I know I need to decrease the length value for the SUBSTRING calls, but no matter where I put in a value to decrease them, I get the following error:

Msg 537, Level 16, State 3, Line 2
Invalid length parameter passed to the LEFT or SUBSTRING function


Solution

  • If you find yourself with no choice but to do messy string extractions then the trick is to methodically build up your logic testing each bit at a time.

    Personally I like to use a DRY approach, even though its not typical for SQL, because it reduces the chance of the mistakes which can occur when you repeat logic.

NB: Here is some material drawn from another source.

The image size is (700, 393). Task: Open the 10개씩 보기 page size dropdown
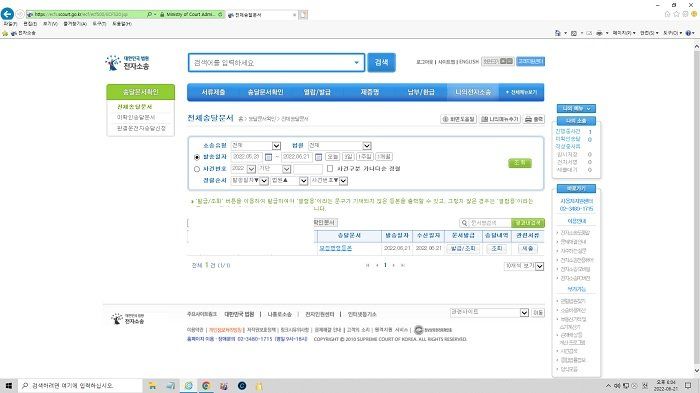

This can be done with use of the CROSS APPLY operator.

    This is far from the most concise, but is easier (IMO) to build and maintain.

    You can see that all I define are the 3 identification strings specified and everything else is derived from that.

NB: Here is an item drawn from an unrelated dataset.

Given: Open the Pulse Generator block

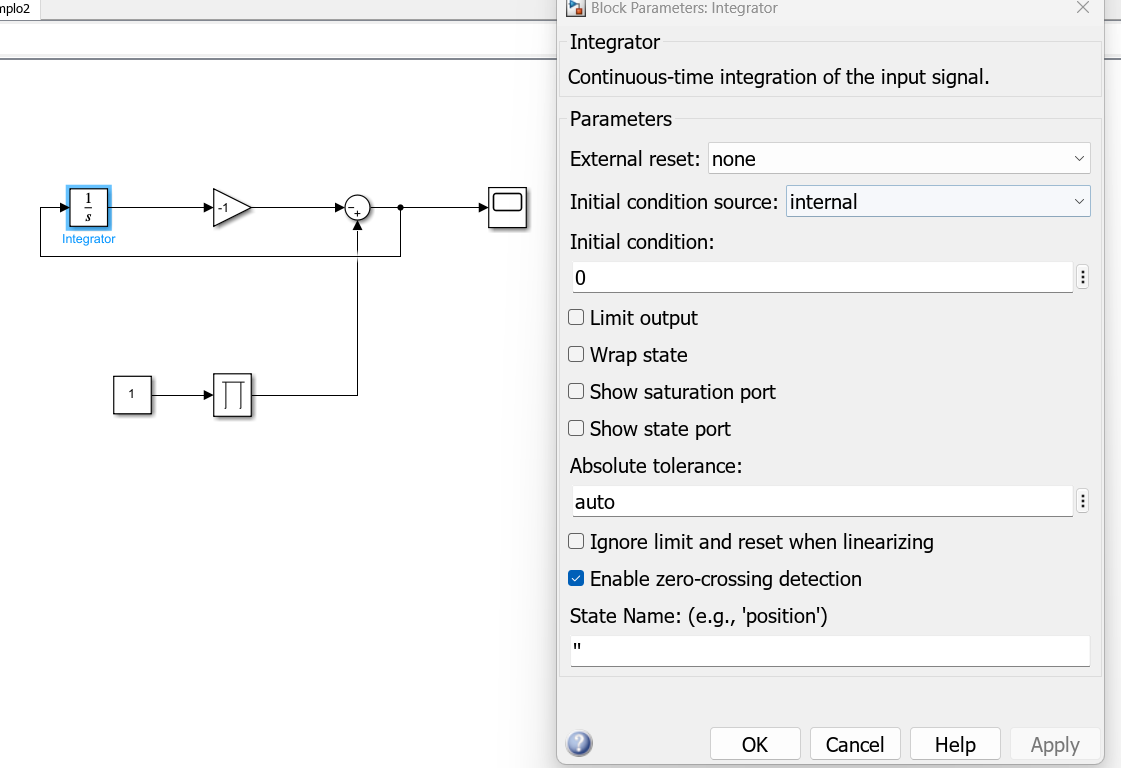Looking at the screenshot, I should click(232, 395).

    CREATE TABLE Email (Body TEXT);
    INSERT INTO Email (Body)
    VALUES
    ('If you are able to, please correct the issue and resubmit the file.        
    
    Date: 10/8/2024  
    Queue: ENTRY 
    File Name: TEST_FILE.PDF');
    
    SELECT
      -- Extract the string segments we require
      SUBSTRING(em.body, c3.DateEndIdx, c3.QueueStartIdx - c3.DateEndIdx) [Date]
      , SUBSTRING(em.body, c3.QueueEndIdx, c3.FileNameStartIdx - c3.QueueEndIdx) Queue
      , SUBSTRING(em.body, c3.FileNameEndIdx, c3.EndOfText - c3.FileNameEndIdx) FileName
    FROM (
      -- Convert to VARCHAR in order to use all string functions
      SELECT CONVERT(VARCHAR(MAX), Body) Body
      FROM Email
    ) em
    -- Capture the strings we are trying to find
    CROSS APPLY (
      VALUES (
        'Date:'
        , 'Queue:'
        , 'File Name:'
      )
    ) c1 (DateLabel, QueueLabel, FileNameLabel)
    -- Find the starts and ends of the strings we are trying to find
    CROSS APPLY (
      VALUES (
        CHARINDEX(c1.DateLabel, em.body)
        , CHARINDEX(c1.QueueLabel, em.body)
        , CHARINDEX(c1.FileNameLabel, em.body)
      )
    ) c2 (DateIdx, QueueIdx, FileNameIdx)
    CROSS APPLY (
      VALUES (
        c2.DateIdx
        , c2.DateIdx + LEN(c1.DateLabel)
        , c2.QueueIdx
        , c2.QueueIdx + LEN(c1.QueueLabel)
        , c2.FileNameIdx
        , c2.FileNameIdx + LEN(c1.FileNameLabel)
        , len(em.body) + 1
      )
    ) c3 (DateStartIdx, DateEndIdx, QueueStartIdx, QueueEndIdx, FileNameStartIdx, FileNameEndIdx, EndOfText);
    
    Date Queue FileName
    10/8/2024
    ENTRY
    TEST_FILE.PDF

    db<>fiddle